Certains barrages enregistrent des seuils critiques de remplissage. L’inquiétude s’installe sur les risques de perturbation de l’approvisionnement en eau potable.

Inquiétante est la situation actuelle des réserves hydriques du pays par l’effet d’un déficit criant de pluviométrie qui est loin d’être au rendez-vous durant la période où elle est censée être tout au moins moyenne. Certes, on n’est qu’au début de la cote d’alerte, mais n’empêche que le risque demeure élevé à partir du moment où dans l’ensemble le taux de remplissage des barrages en exploitations n’est guère reluisant.
Il suffit pour s’en convaincre de savoir que le taux de remplissage des barrages au niveau national s’est maintenu à 44,63 %, «soit le même taux enregistré fin janvier 2021 à la faveur des précipitations enregistrées depuis fin novembre», atteste le ministère des Ressources en eau dans un communiqué rendu public hier dimanche. Ce qui veut dire, en d’autres termes, que depuis janvier, il n’y a eu guère d’apport nouveau dans les barrages du pays faute de pluviométrie à ce jour.
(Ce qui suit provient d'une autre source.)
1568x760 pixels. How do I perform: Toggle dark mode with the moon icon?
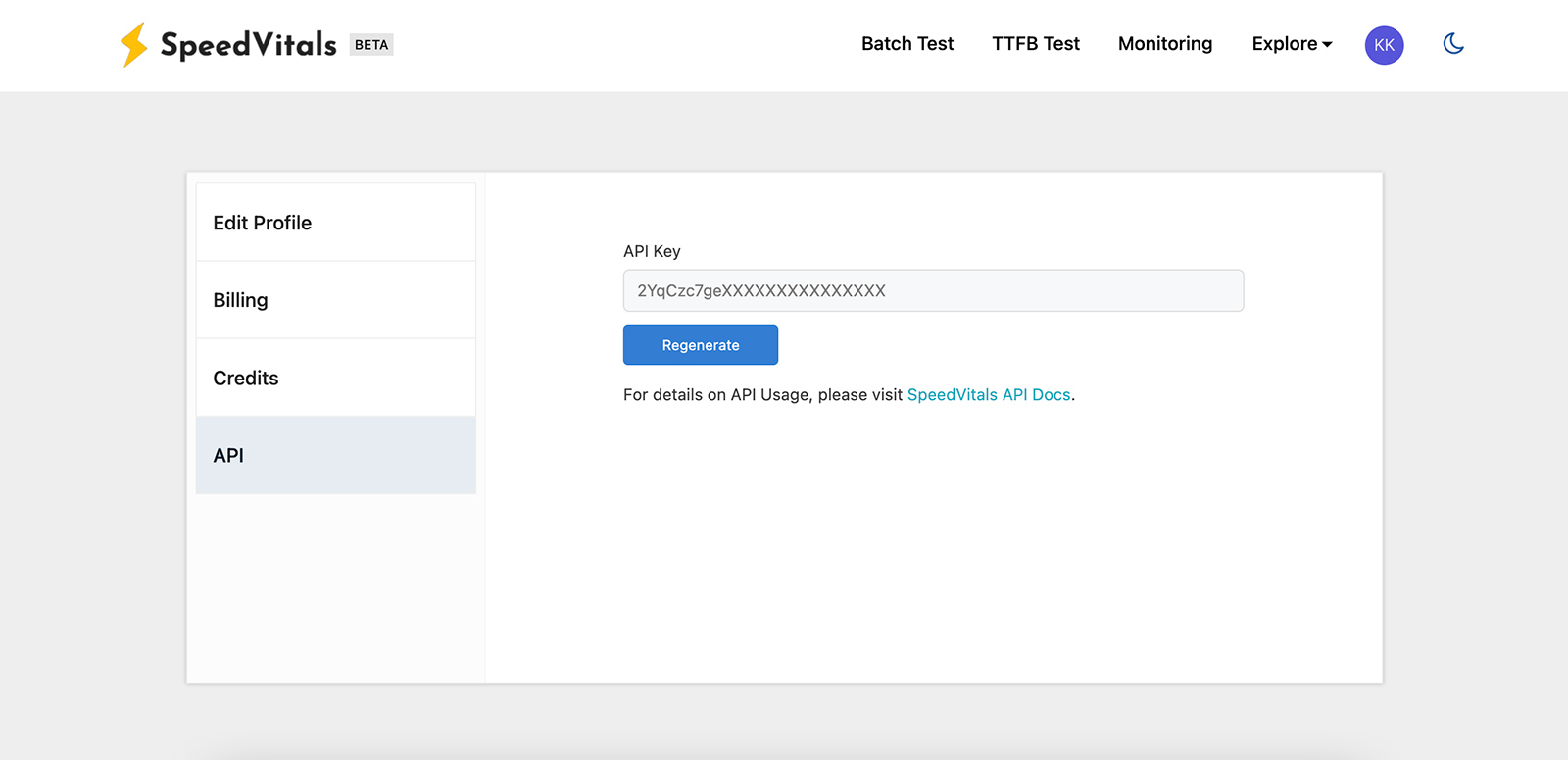pos(1453,44)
Toujours est-il que si la faible pluviométrie venait à perdurer jusqu’à fin avril, période durant laquelle des pluies sont enregistrées chaque année plus ou moins régulièrement, alors les volumes emmagasinés seront appelés à diminuer. Du coup, assurer l’alimentation en eau potable (AEP) des populations urbaines deviendra un sérieux problème pour les sociétés d’exploitation des réserves d’eau et de gestion de l’AEP. Autrement dit, et sachant que le manque d’eau est un catalyseur de tension sociale, les pouvoirs publics devront trouver des solutions les plus appropriées à ce genre de situation. Mais avant d’en arriver à ce cas de figure, le ministère de tutelle, qui a beaucoup tardé à communiquer sur ce sujet comme sur les conséquences de l’aléa climatique, cette année, sur les réserves des ressources en eau, «insiste sur la nécessité d’économiser l’eau et sur son utilisation de manière rationnelle pour éviter les perturbations d’approvisionnement». Sur ce dernier point, on ne voit pas comment les pouvoirs publics vont s’y prendre au moment où les barrages accusent actuellement des niveaux de remplissage frôlant des seuils critiques de remplissage si la pluie fait encore défaut, comme c’est le cas dans les grands ouvrages hydriques de l’ouest du pays, où la moyenne, selon l’Agence nationale des barrages et des transferts (ANBT), ne dépasse pas les 27% de leur capacité de remplissage. Un taux qui est aggravé de certaines stations de dessalement inopérantes dans la région et qui va d’ailleurs encore plus baisser si la pluie n’est pas au rendez-vous d’ici la fin avril. A moins d’un miracle, il sera très difficile aux collectivités locales, dont l’AEP est assurée par les barrages, de faire face aux besoins de leur population en particulier durant l’été où la situation de baisse sera plus problématique. Devant ce scénario pessimiste, le ministère des Ressources en eau, qui a été pourtant prévenu par Météo Algérie et ses prévisions pessimistes dès la période novembre-décembre 2020, sera appelé à mettre en place des solutions adéquates en urgence.
Selon des sources concordantes, un programme de compensation des barrages serait en voie d’être rendu public. En attendant les détails, il est entre autres question de «diminuer le prélèvement dans les barrages dits critiques et de compenser par un autre plus ou moins rempli», rapporte nos sources. «Le consommateur est appelé à être plus conscient de la situation pour changer ses comportements de consommation», nous a-t-on affirmé, d’autant que le Ramadhan qui pointe à l’horizon n’est pas réputé pour être un mois de sobriété en ce qui concerne la consommation d’eau.
C‘est d’autant plus indiqué, qu’outre la surconsommation et la mauvaise gestion de la ressource, «la région méditerranéenne est la plus touchée», confirme le dernier rapport d’évaluation méditerranéen (MAR1), préparé par le réseau indépendant d’experts méditerranéens sur le changement climatique et environnemental (MedECC). Une donnée qu’il va falloir prendre très au sérieux maintenant et demain si l’on veut que le pays ne soit pas trop affecté et qu’il ne subisse pas l’effet désordre que provoque le manque d’eau.